▶ **Entries showing where items appear**:

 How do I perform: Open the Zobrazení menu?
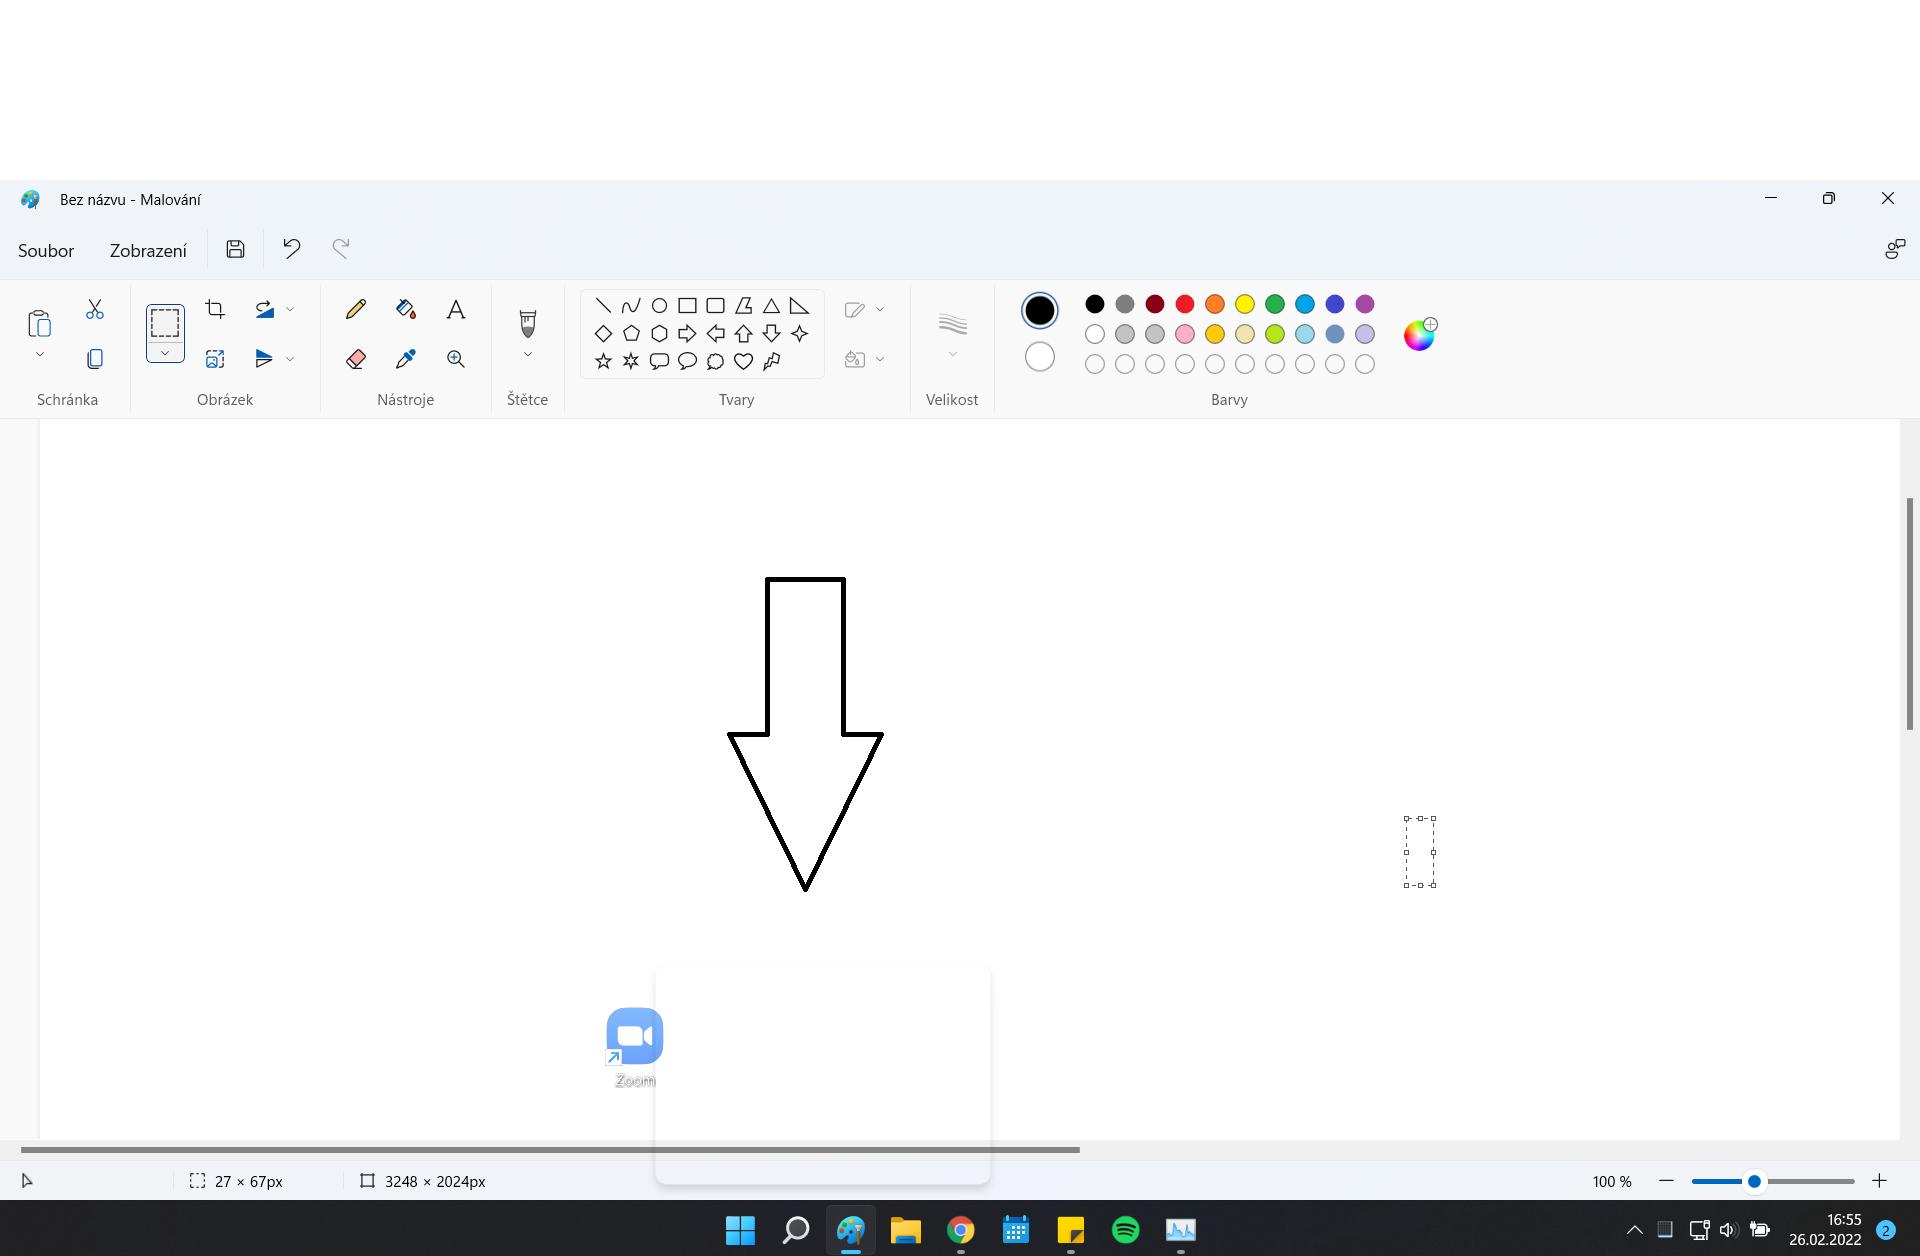148,250
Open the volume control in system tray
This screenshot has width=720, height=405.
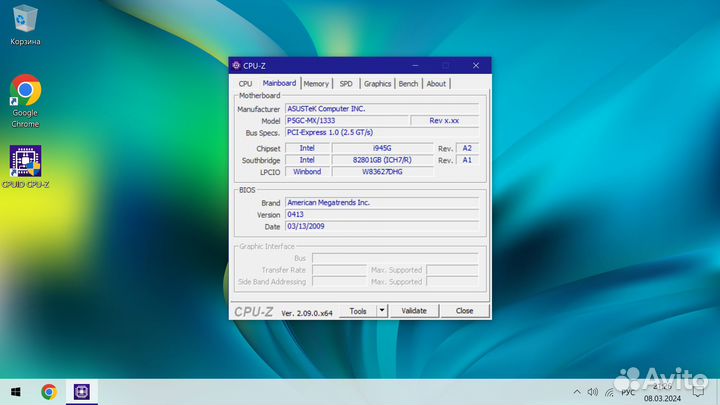[593, 392]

▶ **Exercise directions**: Retype all of the material above word for word, leaving out the pictures.

▶ **Right answer**:
 How do I perform: Open the Zobrazení menu?
148,250
Open the volume control in system tray
This screenshot has width=720, height=405.
[593, 392]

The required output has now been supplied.